To answer your questions about lashon hara and to publicly embarrass someone in public. This is a big problem. You can't see someone at an event and tell them in public "get out, you're not welcomed here" for various reasons. To humiliate someone in public is akin to murder. Unless someone is a well known rasha, I don't foresee any shul getting to that point. The rabbi would be extremely concerned about the question of humiliating the person or other outcomes.
I can only think that if there is a shul event and some messianics come in and start preaching, they will be told to get out. If it's someone who the rabbi and others perceive to be a frum Jew, they may not want to kick the person out publicly. In this case, it should be done tactfully. Expose the person and probably have it be done in private. I have heard instances of a persons actually getting kicked out from a shul but they get a letter from the president or get called by phone or into a private meeting.
To explain the implications, there is a Gemara that says: “A person should cast himself into a furnace of fire rather than publicly humiliate his fellow.” and in the Torah, one of the mitzvot says that while you can rebuke a fellow "ou shall not bear upon him a sin" meaning that when you rebuke someone and the person deserved the rebuke, at the same time one must not do so in a way that will humiliate him. But then you get into the technicalities of "how many people present make it public humiliation".

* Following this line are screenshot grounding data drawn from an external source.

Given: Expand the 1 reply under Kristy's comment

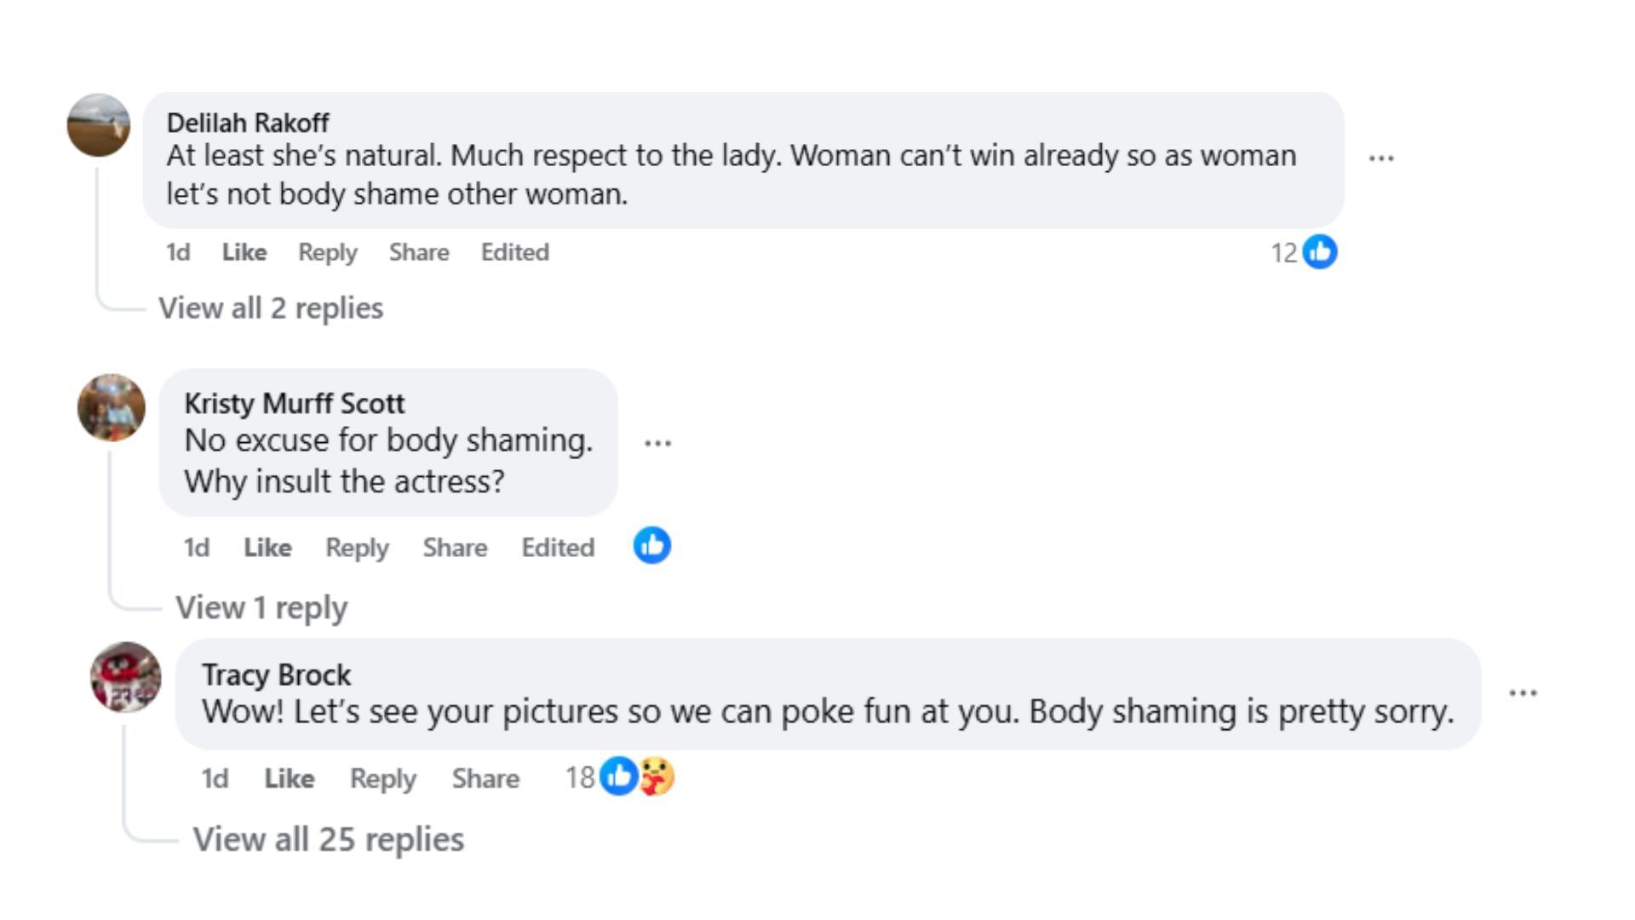Looking at the screenshot, I should 261,608.
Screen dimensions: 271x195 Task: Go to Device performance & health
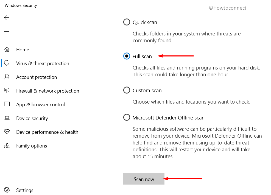pos(47,132)
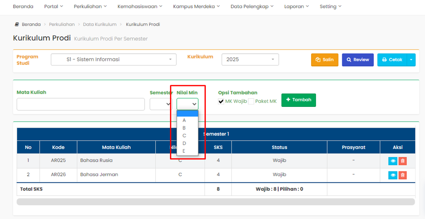Image resolution: width=425 pixels, height=219 pixels.
Task: Focus the Mata Kuliah input field
Action: [x=80, y=104]
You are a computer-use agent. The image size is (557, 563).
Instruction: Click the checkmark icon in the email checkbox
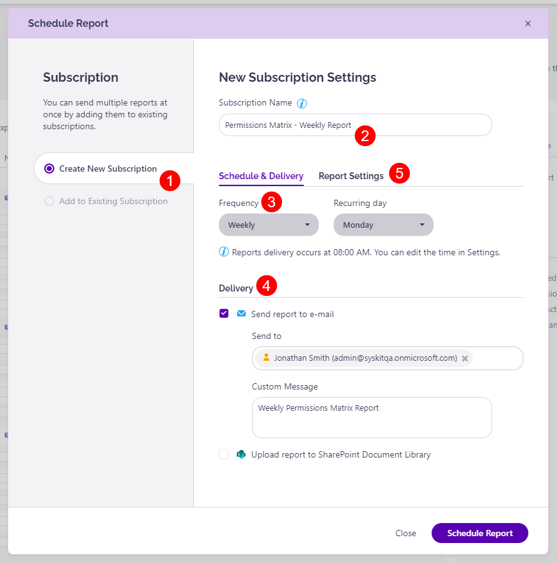tap(224, 313)
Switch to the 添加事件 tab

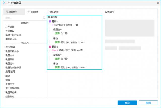tap(14, 12)
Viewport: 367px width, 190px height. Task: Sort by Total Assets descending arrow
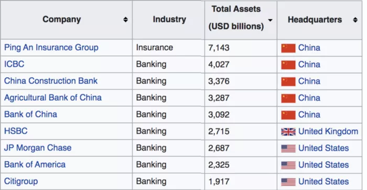coord(271,20)
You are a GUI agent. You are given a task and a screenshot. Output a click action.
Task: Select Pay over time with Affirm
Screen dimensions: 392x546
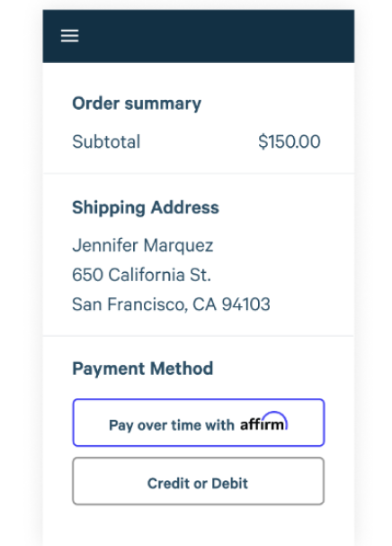[199, 423]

To speak lashon hara, motzi shem ra and rechilut is to also kill a person, and even more than one person is harmed by it. It is the person speaking it, the people hearing it and the person it is spoken against. Very big problem and the easiest one to fall for. The Chofetz Chaim in his Shimras Haloshon gave the specifics on all situations in which lashon hara should not be said or avoided. He points out the problems, implications of this serious problem.
However, the Chofetz Chaim DID specify when lashon hara is permitted! Yes, in some instances it is permitted and that is when a person is evil and is causing great harm to Klal Yisrael. If someone is an immediate danger to the community, then it is permitted to speak lashon hara on them. There are some specifics, however, that one must try to refute the person. If the person does not change then the community must be warned. I believe, however, the last prohibition is that we are not supposed to enjoy it. It should not be pleasurable to speak ill of someone, it should be out of a necessity to warn to community.
Even though you are right about this Jacob character, and since he is an enemy of Israel so it is technically permitted for you to expose him without having to worry about lashon hara.....it does not mean that other people will hear you out. With the laws of lashon hara hanging over our heads, many people just completely close their ears and will refuse to listen to something negative about a fellow Jew, even if it's the truth. That is why it's important to be tactical about it.